**TASK GOAL**: Using the records below, transcribe word for word the stretch from the line that contains "Screen dimensions: 499x363" through the line that contains "Given: Click the", both end lines included, and nothing else.

DATA SUPPLIED START

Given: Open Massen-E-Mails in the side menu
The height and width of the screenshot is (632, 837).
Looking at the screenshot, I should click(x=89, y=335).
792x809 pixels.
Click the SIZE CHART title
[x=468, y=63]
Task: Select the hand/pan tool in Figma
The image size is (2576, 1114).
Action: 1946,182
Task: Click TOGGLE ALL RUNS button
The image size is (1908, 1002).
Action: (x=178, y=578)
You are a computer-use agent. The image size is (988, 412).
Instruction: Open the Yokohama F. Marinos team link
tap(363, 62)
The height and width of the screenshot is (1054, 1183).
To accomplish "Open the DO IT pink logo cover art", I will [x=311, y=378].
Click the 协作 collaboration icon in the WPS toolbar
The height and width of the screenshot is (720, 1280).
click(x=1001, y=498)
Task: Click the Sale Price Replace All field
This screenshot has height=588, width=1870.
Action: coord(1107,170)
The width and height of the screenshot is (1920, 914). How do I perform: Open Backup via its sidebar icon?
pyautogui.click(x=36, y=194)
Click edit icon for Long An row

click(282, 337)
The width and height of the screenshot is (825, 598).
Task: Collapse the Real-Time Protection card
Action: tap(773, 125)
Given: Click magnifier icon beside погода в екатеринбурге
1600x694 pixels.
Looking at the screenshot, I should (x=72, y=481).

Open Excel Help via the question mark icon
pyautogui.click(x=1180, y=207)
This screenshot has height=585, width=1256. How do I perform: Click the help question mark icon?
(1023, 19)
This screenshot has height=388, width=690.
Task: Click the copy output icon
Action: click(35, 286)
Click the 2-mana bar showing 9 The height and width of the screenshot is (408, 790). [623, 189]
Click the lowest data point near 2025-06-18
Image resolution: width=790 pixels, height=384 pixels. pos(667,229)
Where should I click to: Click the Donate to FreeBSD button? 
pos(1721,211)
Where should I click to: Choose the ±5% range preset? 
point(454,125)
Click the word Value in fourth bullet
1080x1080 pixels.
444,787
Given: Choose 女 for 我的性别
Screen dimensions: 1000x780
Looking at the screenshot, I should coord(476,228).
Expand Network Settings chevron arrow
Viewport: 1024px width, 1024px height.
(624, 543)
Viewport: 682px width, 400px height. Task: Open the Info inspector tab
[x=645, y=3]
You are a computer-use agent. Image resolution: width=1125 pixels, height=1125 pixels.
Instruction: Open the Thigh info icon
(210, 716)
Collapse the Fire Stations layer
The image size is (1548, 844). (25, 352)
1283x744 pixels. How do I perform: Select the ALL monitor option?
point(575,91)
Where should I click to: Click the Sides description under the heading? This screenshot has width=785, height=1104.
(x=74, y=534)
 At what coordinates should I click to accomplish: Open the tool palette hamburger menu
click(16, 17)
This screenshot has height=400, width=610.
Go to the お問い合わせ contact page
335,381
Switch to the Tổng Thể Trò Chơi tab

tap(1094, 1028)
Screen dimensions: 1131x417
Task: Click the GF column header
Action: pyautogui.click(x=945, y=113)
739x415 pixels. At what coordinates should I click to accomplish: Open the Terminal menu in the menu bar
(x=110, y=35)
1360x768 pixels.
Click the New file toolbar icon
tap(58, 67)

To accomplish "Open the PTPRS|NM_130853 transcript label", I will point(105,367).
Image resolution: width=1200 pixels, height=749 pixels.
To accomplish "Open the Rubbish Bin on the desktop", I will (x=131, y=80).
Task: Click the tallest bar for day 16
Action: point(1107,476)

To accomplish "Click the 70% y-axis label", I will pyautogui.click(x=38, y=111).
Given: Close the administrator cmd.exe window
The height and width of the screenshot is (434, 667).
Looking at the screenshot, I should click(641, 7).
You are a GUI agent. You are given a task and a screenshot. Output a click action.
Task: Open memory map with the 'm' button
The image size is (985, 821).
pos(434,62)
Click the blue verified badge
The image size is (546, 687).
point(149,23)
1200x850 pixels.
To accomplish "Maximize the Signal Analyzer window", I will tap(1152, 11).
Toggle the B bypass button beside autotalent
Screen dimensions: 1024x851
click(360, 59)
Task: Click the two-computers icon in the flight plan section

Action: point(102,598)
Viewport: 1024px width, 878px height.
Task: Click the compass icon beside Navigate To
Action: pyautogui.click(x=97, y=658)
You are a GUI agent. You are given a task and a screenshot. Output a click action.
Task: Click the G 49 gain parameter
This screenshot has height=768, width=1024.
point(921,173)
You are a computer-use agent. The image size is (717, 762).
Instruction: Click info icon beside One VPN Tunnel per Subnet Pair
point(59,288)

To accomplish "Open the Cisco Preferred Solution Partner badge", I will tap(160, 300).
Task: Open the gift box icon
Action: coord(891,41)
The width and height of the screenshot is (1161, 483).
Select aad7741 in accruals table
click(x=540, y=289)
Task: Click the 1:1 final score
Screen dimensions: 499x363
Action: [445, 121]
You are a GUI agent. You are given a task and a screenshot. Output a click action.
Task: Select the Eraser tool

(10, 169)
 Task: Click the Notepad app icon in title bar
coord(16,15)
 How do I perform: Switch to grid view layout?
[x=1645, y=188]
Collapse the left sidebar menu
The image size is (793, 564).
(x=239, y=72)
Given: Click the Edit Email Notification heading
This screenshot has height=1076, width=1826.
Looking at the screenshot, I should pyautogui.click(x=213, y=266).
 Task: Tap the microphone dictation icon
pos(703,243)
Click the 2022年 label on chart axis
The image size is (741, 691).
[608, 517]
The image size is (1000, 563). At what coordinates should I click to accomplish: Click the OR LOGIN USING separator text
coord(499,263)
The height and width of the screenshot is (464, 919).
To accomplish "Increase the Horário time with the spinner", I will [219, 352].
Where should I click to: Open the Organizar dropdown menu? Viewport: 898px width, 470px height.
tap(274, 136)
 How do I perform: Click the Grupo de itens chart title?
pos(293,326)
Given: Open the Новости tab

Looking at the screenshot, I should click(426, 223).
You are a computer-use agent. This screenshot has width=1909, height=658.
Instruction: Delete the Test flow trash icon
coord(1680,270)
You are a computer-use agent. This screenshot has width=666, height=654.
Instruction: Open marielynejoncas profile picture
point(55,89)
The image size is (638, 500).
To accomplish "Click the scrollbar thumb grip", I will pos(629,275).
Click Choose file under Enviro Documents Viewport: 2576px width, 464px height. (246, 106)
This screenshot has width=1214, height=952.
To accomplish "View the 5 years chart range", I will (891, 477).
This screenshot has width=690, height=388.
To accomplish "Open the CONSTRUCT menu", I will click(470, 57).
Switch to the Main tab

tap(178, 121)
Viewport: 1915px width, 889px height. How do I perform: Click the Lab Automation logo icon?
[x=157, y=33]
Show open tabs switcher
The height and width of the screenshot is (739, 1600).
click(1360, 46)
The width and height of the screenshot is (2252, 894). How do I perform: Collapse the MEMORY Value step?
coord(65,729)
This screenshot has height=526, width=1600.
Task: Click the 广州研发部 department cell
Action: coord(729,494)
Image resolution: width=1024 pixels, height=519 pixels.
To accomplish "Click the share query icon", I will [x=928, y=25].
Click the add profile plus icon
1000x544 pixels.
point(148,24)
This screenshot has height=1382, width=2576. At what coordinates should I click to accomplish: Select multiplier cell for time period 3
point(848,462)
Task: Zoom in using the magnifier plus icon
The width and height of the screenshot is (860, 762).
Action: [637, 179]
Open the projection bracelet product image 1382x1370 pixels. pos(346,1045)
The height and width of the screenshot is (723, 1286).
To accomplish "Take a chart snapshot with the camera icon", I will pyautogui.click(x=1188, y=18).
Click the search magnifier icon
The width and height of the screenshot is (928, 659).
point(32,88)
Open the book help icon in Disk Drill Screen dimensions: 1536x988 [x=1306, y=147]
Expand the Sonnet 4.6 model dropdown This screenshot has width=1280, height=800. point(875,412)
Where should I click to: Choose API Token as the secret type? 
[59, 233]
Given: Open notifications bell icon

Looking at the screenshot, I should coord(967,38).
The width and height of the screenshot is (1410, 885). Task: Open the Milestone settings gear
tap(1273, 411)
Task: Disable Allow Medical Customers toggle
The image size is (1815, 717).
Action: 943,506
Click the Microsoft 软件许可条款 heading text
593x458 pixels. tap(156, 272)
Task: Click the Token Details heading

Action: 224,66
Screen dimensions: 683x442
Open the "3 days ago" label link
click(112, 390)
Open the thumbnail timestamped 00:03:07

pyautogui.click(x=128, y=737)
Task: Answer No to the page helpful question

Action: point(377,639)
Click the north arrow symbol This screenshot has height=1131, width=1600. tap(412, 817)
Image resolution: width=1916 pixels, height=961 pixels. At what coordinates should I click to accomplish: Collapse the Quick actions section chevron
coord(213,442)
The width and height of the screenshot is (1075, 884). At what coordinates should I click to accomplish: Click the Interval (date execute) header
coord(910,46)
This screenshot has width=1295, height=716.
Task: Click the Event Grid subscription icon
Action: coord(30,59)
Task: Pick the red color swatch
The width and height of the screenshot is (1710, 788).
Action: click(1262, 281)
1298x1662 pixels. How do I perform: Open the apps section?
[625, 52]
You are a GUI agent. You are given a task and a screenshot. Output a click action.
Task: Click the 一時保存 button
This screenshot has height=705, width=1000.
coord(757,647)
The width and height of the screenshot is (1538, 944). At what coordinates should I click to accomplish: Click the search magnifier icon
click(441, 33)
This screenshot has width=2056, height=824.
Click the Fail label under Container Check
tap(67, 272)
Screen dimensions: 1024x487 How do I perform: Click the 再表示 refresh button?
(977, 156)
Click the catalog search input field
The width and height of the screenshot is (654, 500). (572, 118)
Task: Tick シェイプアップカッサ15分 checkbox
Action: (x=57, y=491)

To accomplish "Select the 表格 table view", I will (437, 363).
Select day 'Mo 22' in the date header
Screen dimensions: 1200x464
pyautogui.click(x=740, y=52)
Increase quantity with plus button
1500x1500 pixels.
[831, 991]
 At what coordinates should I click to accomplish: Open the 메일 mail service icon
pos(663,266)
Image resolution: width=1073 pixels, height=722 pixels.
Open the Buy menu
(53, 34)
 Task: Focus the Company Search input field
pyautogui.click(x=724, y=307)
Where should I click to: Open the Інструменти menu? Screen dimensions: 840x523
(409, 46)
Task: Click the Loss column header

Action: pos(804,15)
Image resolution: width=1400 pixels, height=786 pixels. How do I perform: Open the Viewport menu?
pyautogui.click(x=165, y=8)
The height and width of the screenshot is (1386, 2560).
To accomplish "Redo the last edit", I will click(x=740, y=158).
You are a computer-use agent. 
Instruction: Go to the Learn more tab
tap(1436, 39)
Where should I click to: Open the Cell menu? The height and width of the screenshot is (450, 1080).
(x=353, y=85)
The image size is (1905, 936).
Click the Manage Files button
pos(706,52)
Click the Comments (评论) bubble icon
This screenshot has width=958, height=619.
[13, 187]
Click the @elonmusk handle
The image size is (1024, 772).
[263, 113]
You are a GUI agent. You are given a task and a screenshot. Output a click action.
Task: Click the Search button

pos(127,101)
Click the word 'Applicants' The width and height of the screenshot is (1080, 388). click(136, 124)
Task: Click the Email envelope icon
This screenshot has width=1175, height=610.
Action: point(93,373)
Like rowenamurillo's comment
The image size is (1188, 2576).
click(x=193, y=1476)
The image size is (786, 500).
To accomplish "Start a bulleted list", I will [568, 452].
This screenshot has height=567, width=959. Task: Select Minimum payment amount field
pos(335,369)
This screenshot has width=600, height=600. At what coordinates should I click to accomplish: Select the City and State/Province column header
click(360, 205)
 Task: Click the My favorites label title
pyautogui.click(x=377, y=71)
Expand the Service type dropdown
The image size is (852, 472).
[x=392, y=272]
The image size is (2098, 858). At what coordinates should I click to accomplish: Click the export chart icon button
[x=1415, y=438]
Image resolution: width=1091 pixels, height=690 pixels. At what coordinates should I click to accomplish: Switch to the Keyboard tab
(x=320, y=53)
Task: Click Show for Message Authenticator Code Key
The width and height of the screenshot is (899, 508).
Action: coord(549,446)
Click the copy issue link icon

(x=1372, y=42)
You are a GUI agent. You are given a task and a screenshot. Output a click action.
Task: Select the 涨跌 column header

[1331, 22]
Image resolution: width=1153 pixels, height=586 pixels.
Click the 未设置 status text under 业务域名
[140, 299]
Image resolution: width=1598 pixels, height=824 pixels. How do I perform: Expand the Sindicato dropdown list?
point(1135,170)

DATA SUPPLIED END

**REPLY**:
Screen dimensions: 499x363
Action: [445, 121]
You are a GUI agent. You are given a task and a screenshot. Output a click action.
Task: Select the Eraser tool

(10, 169)
 Task: Click the Notepad app icon in title bar
coord(16,15)
 How do I perform: Switch to grid view layout?
[x=1645, y=188]
Collapse the left sidebar menu
The image size is (793, 564).
(x=239, y=72)
Given: Click the Edit Email Notification heading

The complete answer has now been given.